By then, I’d fallen in love with Lynne Cameron, a beautiful blonde who’d transferred into our country school from New Haven, Connecticut. During my junior year, her father took over management of the Stanley Power Tools plant in New Berne. Lynne was a year behind me in school and thought I talked funny. But since she was from New Haven, everybody thought
she
talked funny. That was okay by me, because she was shy and sweet. I asked her out after the first football game of my senior year and after that, didn’t date anyone else.
During my senior year, our high school integrated. But it was still the South and it was still the 1960s, and we were as steeped in racism as frogs in a swamp. There were only a few black students and only one was a boy. John was a likeable guy, and I felt for him as he struggled to fit in. At the end of the school year, one of the other seniors—a kid named Tim who, ironically, had moved to our town from up north—decided to challenge the “black kid” to a fight. Word got around quickly. By afternoon, it seemed as though everybody in the school was buzzing about it. The time was set for three-thirty in the afternoon by the gym.
The whole thing disgusted me. All day long, I pondered the situation and tried to decide what to do. I thought about the fact that the whole time I was growing up on the farm, my best friend was a black kid. I thought about Indians and forts and Miss Mildred’s collard greens. And when the hour for the fight came, so had my decision.
When the last bell rang, I walked around to the side of the gym where a crowd had already gathered in a loose circle. Girls holding their school books whispered to each other. Boys crowded their way to the front for a ringside seat. The gladiators arrived almost simultaneously, working their way to the center of the crowd. John was outnumbered a hundred to one, but he had too much pride not to show.

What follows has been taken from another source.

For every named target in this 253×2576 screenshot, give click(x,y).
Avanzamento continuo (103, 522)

I couldn’t wait any longer. Stepping into the center of the crowd, I confronted Tim. “This isn’t right,” I told him. “He hasn’t done anything to you.”
Tim looked at me, puzzled, but said nothing. A low murmur rippled through the crowd.

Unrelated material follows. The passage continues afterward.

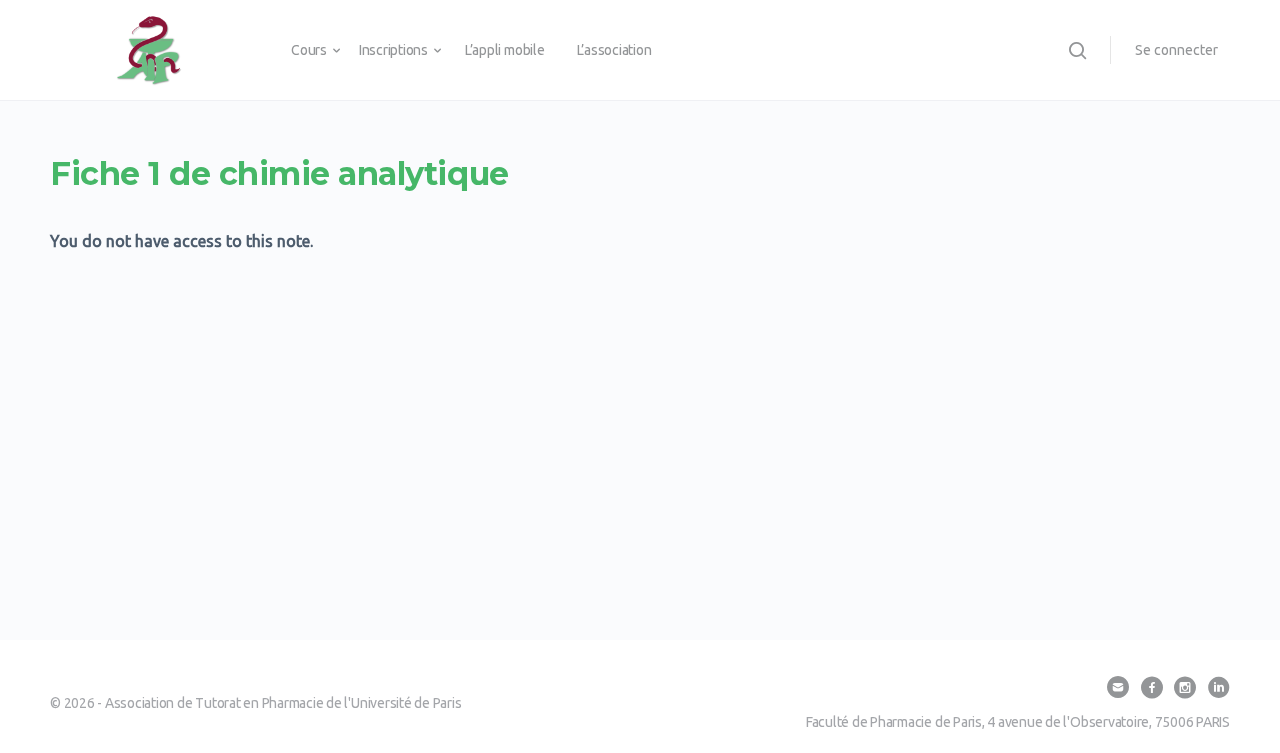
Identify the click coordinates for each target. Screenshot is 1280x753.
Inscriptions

“There isn’t going to be a fight,” I said, looking around. “So just break this up and go home.”
Now Tim got angry. He twisted his face into a sneer. “What’s your problem, Boykin?” he spat. “You don’t want to see this nigger get his ass beat?”
I hated that word. My face flushed red. “I’ll tell you what, Tim, you better start by trying to whip my ass first, because you’re going to have to get by me before you get to him.”
We were just about nose to nose by then, and we stared each other down. Tim was furious, but I could see the calculation in his eyes: he’d signed up to fight someone smaller than him, not someone bigger. After a long moment, he backed down.
I turned to the crowd. “Go home. No fight today.”
Then, for the first time, I looked at John. “Let’s go. It’s over,” I said. He followed me out to the parking lot and without a word, we parted ways.
I knew I was risking scorn and accusations of being a “nigger lover.” But I also knew that the whole time I was growing up on the farm, Junior’s parents treated me like one of their own. And besides all that, I just couldn’t abide a bully.
AFTER GRADUATION, I went on to Virginia Tech on a football scholarship and was accepted into the Corps of Cadets, a military program that led to an army commission. My dad and uncles had laid down the pattern for Boykin family military service and I wanted to do them proud. Since the Spanish American war, Virginia Polytechnic Institute and State University has trained officers to lead the nation’s forces, and I knew VT cadets had earned a truckload of decorations for valor.